Self-Examination, Yoga style

Yoga helps,

  • “the seeker excavate the tensions of inner life in a self-directed manner”

(Look inside)

  •  us be responsible for our own spiritual health

(Be responsible for your own peace)

  • “relocate the unseen within us, invites us to introvert, to open our eyes to why we are who and how we are.”

(See your hidden motivations)

  • “elevates the capacity for internal observation to the level of a virtue previously occupied by notions of “godliness”.”

(Accept Self-examination as cosmic responsibility)

In doing so, yoga exposes the power of internal authority through self-awareness.

In my opinion, and setting aside the accidents of its publishing fame, the yoga sūtra-s deserves our continued attention as a wildly exciting text for four interweaving reasons.

Firstly, it breaks with most previous paths of spiritual growth in its attempt to help the seeker excavate the tensions of inner life in a self-directed manner, without reliance on gurus or corporate bodies of authority. It is openly ambivalent to religious attitudes, going so far as to equate breath-awareness (1.34) with religious devotion (1.23) as a technique of evolution. From the outset, it contains no self-validating list of lineages, no creation story or deference to divine power: the text is a non-denominational and impersonal list of quiet discoveries.

Secondly, the sūtra-s generally (if we remix pāda three) move away from the magical thinking directed at cutting deals with unreachable gods and invisible spirits for a better life — an approach that continues to pervade our current spiritual milieu, from the remote prayer experiments of evangelical Christians to the “think methods” popular in this new age of The Secret.

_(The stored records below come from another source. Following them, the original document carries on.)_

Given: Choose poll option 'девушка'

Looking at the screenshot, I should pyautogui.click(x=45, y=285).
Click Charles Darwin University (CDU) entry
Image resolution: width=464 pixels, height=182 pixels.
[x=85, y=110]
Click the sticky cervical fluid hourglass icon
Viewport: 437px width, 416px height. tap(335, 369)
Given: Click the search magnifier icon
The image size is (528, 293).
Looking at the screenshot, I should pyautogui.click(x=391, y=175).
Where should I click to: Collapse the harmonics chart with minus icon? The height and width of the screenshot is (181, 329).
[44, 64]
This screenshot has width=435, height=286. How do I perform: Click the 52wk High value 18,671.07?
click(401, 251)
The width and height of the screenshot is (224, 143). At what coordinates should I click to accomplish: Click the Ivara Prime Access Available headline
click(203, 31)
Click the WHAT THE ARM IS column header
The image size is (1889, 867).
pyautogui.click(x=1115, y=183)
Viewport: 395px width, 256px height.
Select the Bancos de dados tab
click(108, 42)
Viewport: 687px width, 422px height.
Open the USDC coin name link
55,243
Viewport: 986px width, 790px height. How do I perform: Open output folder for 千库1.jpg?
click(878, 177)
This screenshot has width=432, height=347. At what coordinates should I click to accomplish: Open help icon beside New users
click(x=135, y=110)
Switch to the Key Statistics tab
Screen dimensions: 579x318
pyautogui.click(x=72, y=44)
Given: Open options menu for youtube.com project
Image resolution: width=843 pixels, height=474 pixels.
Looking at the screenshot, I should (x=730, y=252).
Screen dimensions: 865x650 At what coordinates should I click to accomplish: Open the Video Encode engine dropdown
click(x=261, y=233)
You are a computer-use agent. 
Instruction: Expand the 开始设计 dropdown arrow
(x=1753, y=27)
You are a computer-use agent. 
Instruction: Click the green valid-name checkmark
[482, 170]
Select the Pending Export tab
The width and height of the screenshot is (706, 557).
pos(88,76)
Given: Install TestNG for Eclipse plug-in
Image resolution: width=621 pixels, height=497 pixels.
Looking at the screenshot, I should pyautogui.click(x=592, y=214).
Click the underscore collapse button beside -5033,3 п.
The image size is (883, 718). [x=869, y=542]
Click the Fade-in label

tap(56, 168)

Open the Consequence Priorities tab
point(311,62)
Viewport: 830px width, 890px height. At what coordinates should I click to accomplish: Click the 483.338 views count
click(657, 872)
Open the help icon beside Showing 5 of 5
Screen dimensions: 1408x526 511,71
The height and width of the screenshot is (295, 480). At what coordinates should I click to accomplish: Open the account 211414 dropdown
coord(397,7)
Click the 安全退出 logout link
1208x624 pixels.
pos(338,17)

Thirdly, Patañjali offers a substantive and startlingly modern map of psychomentality, dividing out conscious faculties for our observation, and alluding to how the unconscious shadows that seem to motivate our actions might be illuminated. I render saṃskāra and vāsanā as “trace” and “pattern”, following Feuerstein, who describes saṃskāra as a “sublimilinal activator”, and vāsanā as a “chain of similar karmic activators” (1998, 241). Bursting forth from the Vedic tradition, which sought to pacify the external forces of adṛṣṭa (“unseen” gods and energies), Patañjali relocates the unseen within us, invites us to introvert, to open our eyes to why we are who and how we are. This puts the notion of “trapped memory” front and centre, allowing a clear reckoning of karma: our traces, habits, and grooves. Patañjali suggests that we can slowly free ourselves of the unseen. This relentless excavation of hidden thought as the source of our pain, this dive towards whatever is unconscious, represents a clear displacement of his ancestors’ obsession with the whims of external gods.

This leads to the fourth gesture: the opening chapter of the yoga sūtra-s elevates the capacity for internal observation to the level of a virtue previously occupied by notions of “godliness”. The sincere human no longer needs to adhere to a perfect ideal, whether social or philosophical, to attain wisdom. She simply needs to watch her experience unfold, and to enrich her action with tender watching.

These four gestures amount to a broad gift: the text places implicit value on the power of internal authority.

Remski, Matthew. Threads of Yoga: A Remix of Patanjali-s Sutra-s, with Commentary and Reverie (pp. 42-43). BookBaby. Kindle Edition.